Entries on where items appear
-- -- --

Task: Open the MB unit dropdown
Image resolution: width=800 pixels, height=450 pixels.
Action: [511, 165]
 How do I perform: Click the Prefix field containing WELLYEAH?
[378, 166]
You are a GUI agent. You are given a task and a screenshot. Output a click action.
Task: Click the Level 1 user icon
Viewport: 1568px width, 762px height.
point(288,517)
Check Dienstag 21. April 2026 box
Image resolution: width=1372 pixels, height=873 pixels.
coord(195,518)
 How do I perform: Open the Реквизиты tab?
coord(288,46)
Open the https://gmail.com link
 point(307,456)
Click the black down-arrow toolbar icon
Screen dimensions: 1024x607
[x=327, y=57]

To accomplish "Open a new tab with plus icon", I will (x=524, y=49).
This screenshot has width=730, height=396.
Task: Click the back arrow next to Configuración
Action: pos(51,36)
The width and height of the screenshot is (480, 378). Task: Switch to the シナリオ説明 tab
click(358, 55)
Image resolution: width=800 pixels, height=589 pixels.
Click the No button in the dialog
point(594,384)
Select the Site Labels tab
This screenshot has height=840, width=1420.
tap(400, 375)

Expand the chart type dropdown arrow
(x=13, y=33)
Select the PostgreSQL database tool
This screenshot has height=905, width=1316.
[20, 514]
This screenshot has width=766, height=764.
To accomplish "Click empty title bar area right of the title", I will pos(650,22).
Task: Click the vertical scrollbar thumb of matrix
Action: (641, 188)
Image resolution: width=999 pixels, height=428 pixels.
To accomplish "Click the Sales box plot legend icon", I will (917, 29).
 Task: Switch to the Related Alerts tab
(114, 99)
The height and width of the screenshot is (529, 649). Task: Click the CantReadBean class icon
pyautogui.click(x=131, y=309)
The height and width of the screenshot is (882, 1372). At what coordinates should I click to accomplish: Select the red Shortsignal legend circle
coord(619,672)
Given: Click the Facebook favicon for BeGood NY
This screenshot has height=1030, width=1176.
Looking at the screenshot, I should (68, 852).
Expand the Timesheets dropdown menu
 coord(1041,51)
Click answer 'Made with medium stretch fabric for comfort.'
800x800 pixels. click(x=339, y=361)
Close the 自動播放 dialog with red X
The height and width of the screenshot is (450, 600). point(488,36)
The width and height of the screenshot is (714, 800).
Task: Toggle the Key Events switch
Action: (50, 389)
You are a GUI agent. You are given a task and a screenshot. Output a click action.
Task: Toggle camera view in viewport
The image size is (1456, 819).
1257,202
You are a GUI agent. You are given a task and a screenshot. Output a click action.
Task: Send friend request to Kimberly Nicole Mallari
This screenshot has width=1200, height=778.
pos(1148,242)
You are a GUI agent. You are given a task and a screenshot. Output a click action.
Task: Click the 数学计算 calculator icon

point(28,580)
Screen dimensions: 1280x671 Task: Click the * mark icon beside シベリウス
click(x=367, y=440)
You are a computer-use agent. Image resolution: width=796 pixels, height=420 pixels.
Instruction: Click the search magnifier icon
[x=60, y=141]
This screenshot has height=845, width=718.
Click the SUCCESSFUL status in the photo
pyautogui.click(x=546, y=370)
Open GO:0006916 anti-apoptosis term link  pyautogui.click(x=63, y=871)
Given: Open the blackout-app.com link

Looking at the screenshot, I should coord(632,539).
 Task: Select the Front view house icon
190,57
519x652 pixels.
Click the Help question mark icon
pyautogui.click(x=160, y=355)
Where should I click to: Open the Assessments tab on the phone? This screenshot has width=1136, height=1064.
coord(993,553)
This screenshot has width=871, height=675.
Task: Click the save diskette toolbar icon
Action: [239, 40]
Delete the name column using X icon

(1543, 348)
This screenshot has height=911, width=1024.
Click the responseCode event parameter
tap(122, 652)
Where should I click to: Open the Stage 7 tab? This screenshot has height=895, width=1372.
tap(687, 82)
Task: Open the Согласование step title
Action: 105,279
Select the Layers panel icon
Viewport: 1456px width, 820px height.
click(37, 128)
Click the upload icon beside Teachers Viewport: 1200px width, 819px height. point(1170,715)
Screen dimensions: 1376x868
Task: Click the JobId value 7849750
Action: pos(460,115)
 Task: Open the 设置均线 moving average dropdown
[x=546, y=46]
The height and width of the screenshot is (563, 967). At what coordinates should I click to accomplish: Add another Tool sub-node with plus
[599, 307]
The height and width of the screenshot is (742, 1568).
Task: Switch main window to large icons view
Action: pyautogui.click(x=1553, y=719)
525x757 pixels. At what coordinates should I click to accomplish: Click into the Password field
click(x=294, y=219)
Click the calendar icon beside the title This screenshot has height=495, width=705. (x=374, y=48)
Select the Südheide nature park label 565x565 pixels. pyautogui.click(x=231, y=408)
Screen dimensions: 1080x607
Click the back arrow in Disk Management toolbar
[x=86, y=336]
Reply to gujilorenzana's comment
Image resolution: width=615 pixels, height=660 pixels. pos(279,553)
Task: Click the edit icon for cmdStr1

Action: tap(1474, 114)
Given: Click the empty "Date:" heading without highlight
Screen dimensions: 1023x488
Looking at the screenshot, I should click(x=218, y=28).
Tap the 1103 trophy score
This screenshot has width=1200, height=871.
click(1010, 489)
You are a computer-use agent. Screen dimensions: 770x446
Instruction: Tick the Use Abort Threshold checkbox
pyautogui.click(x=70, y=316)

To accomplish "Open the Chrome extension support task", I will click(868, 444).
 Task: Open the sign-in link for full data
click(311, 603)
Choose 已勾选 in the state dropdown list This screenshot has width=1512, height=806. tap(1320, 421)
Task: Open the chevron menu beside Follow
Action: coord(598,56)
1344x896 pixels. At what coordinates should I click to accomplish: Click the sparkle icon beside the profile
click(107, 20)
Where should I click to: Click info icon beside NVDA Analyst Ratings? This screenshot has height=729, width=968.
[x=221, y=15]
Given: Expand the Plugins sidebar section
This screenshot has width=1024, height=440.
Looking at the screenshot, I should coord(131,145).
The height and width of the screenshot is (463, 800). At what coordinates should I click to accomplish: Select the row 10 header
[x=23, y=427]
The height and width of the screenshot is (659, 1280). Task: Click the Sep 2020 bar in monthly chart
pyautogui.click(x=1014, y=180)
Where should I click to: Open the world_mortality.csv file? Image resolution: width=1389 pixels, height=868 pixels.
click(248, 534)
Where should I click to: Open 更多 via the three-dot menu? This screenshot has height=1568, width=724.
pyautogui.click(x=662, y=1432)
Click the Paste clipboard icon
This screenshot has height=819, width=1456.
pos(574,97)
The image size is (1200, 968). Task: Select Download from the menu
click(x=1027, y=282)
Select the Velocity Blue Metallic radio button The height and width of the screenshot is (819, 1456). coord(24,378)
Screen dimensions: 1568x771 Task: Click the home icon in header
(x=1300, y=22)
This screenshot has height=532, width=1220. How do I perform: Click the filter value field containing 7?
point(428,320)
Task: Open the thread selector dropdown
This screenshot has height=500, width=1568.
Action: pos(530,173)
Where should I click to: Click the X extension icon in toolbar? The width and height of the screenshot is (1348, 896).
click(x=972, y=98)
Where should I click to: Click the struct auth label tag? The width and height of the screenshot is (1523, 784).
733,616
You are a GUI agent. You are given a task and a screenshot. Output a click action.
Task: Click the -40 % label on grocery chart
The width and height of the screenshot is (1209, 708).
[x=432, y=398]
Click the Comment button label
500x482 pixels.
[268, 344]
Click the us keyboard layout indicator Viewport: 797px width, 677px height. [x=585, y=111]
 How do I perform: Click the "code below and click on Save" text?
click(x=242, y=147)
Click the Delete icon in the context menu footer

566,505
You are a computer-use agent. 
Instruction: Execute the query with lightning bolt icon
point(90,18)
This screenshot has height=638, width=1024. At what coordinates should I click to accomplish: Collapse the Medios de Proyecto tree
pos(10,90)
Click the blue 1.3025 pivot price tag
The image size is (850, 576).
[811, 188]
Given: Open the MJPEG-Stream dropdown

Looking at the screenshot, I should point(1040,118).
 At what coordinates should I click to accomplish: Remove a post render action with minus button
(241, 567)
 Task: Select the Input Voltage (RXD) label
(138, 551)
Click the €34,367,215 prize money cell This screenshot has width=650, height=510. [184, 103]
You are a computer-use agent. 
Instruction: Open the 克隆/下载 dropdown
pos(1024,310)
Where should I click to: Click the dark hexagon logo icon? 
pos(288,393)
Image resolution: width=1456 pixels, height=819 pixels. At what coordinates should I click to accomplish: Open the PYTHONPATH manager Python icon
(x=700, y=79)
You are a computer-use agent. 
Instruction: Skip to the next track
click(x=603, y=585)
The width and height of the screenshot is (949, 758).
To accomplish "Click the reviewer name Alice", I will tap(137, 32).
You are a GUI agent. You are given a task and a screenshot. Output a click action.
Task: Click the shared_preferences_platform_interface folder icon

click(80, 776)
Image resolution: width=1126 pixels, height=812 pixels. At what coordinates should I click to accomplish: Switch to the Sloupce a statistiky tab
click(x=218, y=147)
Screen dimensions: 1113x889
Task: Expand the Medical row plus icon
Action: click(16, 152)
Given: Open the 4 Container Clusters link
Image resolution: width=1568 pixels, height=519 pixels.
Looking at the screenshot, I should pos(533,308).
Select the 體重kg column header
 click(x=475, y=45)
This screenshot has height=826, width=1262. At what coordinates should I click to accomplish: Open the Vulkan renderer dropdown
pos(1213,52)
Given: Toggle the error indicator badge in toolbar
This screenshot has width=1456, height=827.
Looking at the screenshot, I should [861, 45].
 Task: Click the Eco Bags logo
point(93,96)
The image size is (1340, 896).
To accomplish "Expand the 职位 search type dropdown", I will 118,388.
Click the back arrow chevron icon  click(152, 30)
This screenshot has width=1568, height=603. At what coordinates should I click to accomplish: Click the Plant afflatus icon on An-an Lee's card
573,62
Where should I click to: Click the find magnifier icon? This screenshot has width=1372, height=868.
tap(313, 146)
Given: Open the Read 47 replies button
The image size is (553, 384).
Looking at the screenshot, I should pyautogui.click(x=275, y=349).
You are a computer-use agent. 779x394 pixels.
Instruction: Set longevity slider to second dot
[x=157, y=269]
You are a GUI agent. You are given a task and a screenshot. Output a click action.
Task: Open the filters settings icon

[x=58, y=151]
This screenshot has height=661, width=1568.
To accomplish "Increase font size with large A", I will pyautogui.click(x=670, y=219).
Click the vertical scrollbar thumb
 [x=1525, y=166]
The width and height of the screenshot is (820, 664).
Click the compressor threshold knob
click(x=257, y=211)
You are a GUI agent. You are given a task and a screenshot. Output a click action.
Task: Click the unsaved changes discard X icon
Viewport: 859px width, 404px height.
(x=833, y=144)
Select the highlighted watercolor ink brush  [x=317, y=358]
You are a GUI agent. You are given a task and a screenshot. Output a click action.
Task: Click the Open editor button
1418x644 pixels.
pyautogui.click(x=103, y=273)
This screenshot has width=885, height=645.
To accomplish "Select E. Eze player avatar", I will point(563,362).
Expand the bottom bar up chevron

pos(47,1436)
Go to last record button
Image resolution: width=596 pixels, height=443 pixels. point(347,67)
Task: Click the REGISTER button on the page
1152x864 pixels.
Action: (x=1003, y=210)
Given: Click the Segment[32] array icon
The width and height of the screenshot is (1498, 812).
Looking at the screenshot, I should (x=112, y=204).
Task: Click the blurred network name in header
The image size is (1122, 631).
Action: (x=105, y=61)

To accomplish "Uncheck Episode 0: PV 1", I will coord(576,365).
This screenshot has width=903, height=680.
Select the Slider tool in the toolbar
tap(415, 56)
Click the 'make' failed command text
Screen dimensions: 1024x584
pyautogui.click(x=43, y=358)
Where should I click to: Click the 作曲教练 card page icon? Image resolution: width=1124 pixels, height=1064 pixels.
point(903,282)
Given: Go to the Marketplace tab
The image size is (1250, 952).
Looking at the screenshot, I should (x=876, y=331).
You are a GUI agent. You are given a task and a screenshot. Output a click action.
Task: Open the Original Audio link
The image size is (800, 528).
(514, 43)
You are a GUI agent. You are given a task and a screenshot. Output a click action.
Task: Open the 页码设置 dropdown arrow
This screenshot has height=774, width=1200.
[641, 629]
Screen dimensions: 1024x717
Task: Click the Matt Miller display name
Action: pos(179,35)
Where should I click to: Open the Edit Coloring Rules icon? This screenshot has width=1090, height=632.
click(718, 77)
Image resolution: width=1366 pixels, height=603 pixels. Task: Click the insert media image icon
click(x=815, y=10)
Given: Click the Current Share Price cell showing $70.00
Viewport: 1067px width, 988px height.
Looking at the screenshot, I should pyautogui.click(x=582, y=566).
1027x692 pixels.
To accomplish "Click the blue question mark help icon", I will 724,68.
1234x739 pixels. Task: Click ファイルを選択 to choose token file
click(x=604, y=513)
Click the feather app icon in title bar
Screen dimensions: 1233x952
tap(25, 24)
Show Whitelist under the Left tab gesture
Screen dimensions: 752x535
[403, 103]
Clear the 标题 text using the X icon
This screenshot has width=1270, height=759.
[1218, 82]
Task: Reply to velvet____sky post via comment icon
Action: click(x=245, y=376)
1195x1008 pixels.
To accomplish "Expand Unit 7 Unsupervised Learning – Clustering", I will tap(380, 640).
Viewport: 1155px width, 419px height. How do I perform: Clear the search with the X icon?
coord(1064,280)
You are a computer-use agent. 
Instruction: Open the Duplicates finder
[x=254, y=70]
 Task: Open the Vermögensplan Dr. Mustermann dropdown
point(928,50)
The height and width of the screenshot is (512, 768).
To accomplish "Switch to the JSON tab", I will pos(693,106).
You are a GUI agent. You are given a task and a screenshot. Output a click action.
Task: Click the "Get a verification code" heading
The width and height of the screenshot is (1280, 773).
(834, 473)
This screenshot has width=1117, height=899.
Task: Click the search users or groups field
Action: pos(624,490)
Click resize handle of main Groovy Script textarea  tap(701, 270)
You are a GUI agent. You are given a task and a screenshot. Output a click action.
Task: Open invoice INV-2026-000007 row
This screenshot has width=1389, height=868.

-- -- --

> [WORK TO COMPLETE]
Can you extract the items from the line containing "Given: Click the Segment[32] array icon" through the line containing "pyautogui.click(x=43, y=358)", both included, and repeat those lines verbatim?

> [FULL ANSWER]
Given: Click the Segment[32] array icon
The width and height of the screenshot is (1498, 812).
Looking at the screenshot, I should (x=112, y=204).
Task: Click the blurred network name in header
The image size is (1122, 631).
Action: (x=105, y=61)

To accomplish "Uncheck Episode 0: PV 1", I will coord(576,365).
This screenshot has width=903, height=680.
Select the Slider tool in the toolbar
tap(415, 56)
Click the 'make' failed command text
Screen dimensions: 1024x584
pyautogui.click(x=43, y=358)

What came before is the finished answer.